• Activity: The word to look for is "Become". Report every line of the entries below that has it.

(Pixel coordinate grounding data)
****************

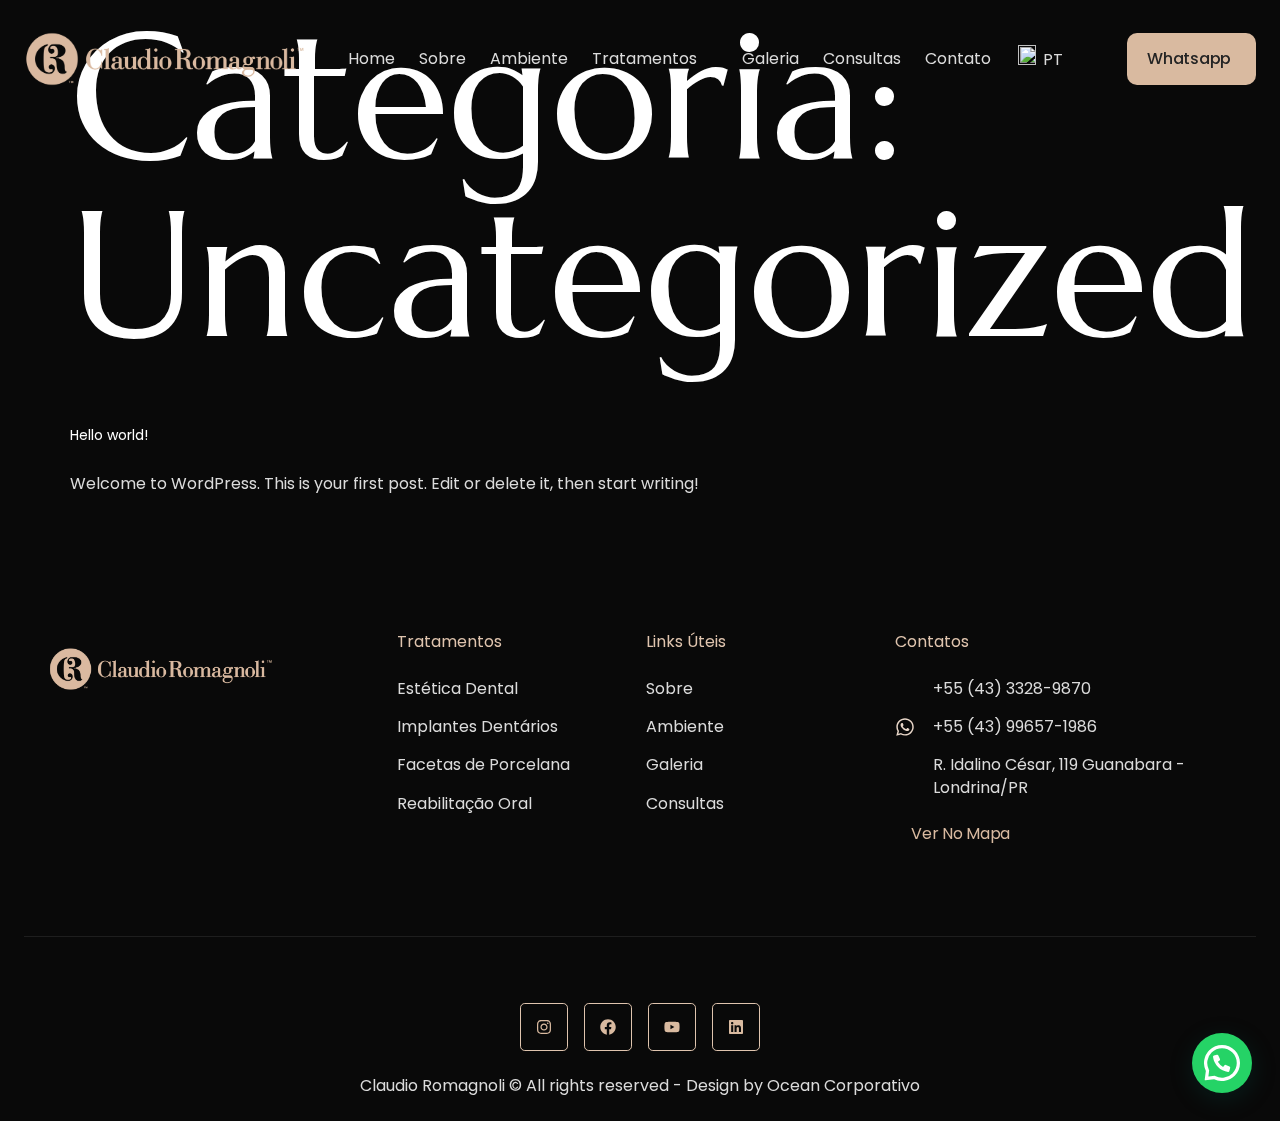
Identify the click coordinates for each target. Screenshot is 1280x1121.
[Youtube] (672, 1027)
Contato (958, 58)
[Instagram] (544, 1027)
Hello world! (109, 435)
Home (371, 58)
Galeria (770, 58)
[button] (1222, 1063)
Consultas (862, 58)
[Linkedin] (736, 1027)
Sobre (442, 58)
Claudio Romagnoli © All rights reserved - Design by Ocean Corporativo (640, 1085)
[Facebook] (608, 1027)
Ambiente (529, 58)
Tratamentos (644, 58)
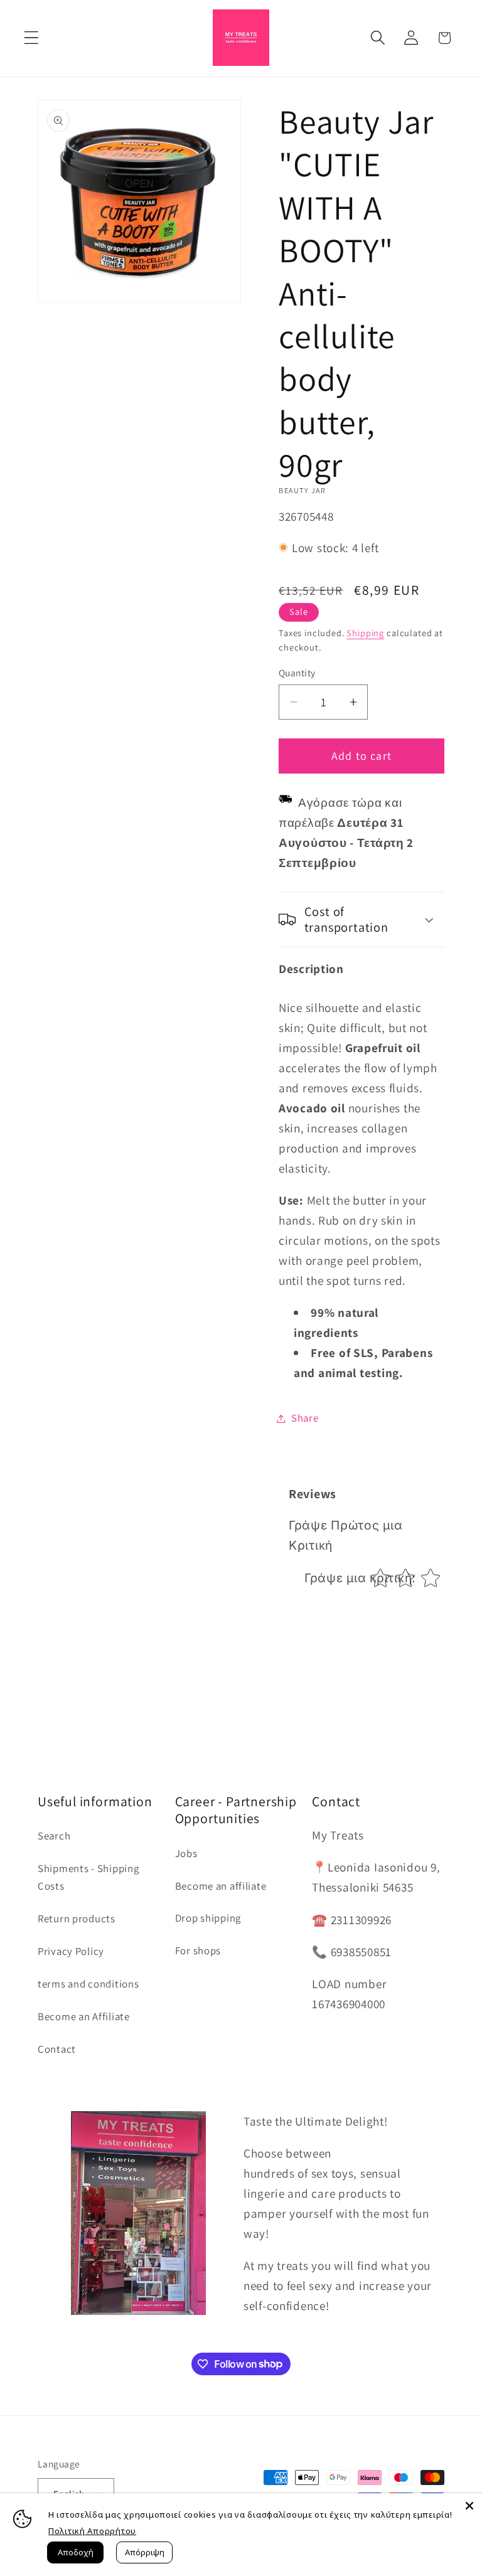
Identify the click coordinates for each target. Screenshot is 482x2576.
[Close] (469, 2505)
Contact (57, 2049)
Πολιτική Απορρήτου (92, 2530)
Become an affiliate (221, 1886)
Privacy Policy (71, 1951)
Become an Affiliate (84, 2016)
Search (54, 1836)
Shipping (365, 633)
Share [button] (305, 1418)
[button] (31, 38)
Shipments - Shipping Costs (88, 1877)
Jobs (186, 1853)
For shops (198, 1950)
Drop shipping (208, 1918)
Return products (76, 1918)
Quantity (297, 672)
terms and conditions (88, 1984)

****************

• Result for this task:
Become an affiliate (221, 1886)
Become an Affiliate (84, 2016)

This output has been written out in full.